Form 36 is a notice to the compensation commissioner and the claimant of the intention of the employer and its insurer to discontinue compensation payments. The filing of this notice and its approval by the commissioner are required by statute in order properly to discontinue payments. General Statutes §§ 31-296, 31-296a, 31-300.

At the subsequent proceedings, which are the subject of this appeal, the defendants argued that because they had filed a Form 36 before the com*121missioner’s initial decision and the commissioner concluded that their liability for temporary total disability benefits had ceased, any Form 36 issue had become moot. The plaintiff did not dispute this, and the commissioner agreed that his prior decision had resolved the issue of the approval of the Form 36.

General Statutes § 31-30 lb provides: “Any party aggrieved by the decision of the compensation review division upon any question or questions of law arising in the proceedings may appeal the decision of the compensation review division to the appellate court.”
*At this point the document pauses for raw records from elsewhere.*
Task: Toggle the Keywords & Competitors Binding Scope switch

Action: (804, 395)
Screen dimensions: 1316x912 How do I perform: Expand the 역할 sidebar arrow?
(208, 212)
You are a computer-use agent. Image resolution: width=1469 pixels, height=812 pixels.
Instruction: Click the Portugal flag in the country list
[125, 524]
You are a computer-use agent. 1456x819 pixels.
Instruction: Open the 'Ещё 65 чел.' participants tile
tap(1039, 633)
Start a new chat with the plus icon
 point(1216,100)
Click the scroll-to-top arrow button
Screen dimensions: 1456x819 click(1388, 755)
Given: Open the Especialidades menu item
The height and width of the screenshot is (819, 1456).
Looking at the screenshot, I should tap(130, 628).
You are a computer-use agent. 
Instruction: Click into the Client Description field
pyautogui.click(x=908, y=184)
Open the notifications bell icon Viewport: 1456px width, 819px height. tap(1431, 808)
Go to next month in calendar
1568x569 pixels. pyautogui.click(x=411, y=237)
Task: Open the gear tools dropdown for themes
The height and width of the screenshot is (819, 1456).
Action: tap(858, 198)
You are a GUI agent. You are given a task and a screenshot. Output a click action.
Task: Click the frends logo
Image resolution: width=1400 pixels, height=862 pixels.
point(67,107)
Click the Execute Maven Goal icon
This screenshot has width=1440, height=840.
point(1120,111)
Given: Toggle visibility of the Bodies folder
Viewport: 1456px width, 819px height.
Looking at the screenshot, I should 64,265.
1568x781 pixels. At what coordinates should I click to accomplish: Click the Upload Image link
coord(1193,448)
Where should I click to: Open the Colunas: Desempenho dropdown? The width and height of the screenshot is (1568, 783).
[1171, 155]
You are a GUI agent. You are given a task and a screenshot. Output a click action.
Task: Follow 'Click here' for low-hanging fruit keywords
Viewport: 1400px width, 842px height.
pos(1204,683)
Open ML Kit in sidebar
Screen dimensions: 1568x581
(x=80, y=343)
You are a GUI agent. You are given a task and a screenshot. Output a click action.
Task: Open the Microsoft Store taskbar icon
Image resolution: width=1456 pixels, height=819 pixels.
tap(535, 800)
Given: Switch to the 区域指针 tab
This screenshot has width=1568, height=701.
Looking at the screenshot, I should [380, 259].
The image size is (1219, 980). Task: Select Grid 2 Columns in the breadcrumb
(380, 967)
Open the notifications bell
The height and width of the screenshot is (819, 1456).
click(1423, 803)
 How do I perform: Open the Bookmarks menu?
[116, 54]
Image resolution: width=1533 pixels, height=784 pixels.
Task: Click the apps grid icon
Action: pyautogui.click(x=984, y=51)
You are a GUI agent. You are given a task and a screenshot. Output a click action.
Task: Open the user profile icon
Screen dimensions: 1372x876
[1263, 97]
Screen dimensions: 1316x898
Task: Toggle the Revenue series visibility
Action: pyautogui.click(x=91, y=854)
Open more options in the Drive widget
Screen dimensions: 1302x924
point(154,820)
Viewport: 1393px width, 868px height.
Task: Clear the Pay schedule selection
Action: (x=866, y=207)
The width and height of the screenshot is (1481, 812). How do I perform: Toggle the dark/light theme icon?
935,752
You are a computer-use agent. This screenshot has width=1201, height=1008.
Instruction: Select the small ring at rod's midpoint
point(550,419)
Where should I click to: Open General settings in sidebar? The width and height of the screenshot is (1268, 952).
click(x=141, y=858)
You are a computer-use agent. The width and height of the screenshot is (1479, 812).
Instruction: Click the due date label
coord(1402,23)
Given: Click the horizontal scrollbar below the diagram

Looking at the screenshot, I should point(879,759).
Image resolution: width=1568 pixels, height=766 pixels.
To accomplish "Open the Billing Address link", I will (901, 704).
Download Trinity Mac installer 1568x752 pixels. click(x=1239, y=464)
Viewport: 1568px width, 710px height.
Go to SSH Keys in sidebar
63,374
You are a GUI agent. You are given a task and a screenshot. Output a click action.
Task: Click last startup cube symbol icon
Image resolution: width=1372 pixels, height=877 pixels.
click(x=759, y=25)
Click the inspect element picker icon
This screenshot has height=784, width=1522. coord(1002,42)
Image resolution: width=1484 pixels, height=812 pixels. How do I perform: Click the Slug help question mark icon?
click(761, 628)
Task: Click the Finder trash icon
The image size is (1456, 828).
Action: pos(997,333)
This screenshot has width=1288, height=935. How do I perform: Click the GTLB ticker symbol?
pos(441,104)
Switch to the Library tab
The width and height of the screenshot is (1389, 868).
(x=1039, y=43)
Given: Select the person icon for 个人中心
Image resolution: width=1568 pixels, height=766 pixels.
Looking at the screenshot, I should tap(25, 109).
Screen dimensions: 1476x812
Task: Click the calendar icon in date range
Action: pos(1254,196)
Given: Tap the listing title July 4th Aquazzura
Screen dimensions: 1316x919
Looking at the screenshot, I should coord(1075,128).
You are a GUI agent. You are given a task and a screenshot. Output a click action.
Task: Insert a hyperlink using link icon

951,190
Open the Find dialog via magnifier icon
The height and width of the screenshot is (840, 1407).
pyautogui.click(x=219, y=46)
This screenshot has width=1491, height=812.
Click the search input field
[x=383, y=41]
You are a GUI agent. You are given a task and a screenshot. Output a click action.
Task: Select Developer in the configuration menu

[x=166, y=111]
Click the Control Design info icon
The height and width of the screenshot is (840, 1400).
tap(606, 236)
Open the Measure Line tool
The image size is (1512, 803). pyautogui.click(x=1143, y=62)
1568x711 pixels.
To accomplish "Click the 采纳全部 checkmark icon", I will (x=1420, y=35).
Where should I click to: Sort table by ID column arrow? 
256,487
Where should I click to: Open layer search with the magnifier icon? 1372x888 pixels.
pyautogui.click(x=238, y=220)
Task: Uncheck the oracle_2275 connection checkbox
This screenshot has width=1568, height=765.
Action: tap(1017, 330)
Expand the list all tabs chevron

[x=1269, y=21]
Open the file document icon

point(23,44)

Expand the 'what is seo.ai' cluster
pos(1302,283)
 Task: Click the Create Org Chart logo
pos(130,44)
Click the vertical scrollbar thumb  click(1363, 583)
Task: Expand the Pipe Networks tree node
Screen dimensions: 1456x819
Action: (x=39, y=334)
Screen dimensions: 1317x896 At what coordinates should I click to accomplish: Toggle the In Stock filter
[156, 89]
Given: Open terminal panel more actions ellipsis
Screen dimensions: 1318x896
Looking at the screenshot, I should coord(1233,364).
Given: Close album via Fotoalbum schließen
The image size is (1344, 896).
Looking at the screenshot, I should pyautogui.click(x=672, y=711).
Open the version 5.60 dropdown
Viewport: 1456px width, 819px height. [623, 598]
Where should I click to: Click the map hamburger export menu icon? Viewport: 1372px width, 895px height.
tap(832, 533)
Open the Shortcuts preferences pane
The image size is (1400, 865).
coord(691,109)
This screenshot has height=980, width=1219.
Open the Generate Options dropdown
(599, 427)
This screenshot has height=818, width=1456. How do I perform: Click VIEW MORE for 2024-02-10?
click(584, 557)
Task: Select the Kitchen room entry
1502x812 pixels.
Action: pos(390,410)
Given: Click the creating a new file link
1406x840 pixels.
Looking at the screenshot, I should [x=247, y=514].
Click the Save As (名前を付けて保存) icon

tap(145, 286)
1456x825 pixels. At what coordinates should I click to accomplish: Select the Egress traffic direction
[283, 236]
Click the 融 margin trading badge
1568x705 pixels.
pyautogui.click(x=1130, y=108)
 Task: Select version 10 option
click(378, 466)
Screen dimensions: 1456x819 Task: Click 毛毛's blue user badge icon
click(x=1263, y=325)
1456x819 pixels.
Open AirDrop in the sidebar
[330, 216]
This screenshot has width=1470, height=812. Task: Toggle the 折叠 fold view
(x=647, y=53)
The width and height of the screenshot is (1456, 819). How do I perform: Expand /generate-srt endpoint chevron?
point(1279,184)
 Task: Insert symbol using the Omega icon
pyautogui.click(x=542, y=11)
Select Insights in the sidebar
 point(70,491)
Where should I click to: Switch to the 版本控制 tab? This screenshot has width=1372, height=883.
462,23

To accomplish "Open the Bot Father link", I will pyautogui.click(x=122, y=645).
Practice Book § 4002 (a) provides in pertinent part: “A judgment disposing of certain of the issues between the parties ... in such a manner as to be final but not terminating the litigation . . . may be treated as a final judgment for the purpose of an appeal by the party or parties against whom the judgment is rendered, notwithstanding that the cause remains undisposed of on other issues .... but the party or parties may, at their option, reserve their appeal until the final judgment is rendered which disposes of the cause for all purposes . . . provided, in such a case, that notice of such reserving of appeal shall be filed in the trial court . . . within twenty days after issuance of notice of the rendition of the judgment disposing of part of the issues.”

In paragraph fourteen of the 1987 findings and award, the commissioner “found that [the claimant’s] conversion hysteria is a condition for which Workers’ Compensation benefits may be available, and although not specifically addressed in this matter, there is sufficient evidence for me to conclude that the respondents are liable to provide psychiatric care to the claimant, the full extent of which is limited to such care as will restore her to the point where her mental status was prior to her cervical surgery on February 24, 1982.”

In its 1988 decision, the compensation review division made specific mention of paragraph fourteen and required the defendants “to provide psychiatric care sufficient to restore claimant to her mental status before the 1982 cervical surgery.”

General Statutes § 31-300 provides in pertinent part: “In cases where, through the fault or neglect of the employer or insurer, adjustments of compensation have been unduly delayed, or where through such fault or neglect, payments have been unduly delayed, the commissioner may include in his award interest at the rate prescribed in section 37-3a and a reasonable attorney’s fee in the case of undue delay in adjustments of compensation and may include in his award in the case of undue delay in payments of compensation, interest at twelve per cent per annum and a reasonable attorney’s fee.”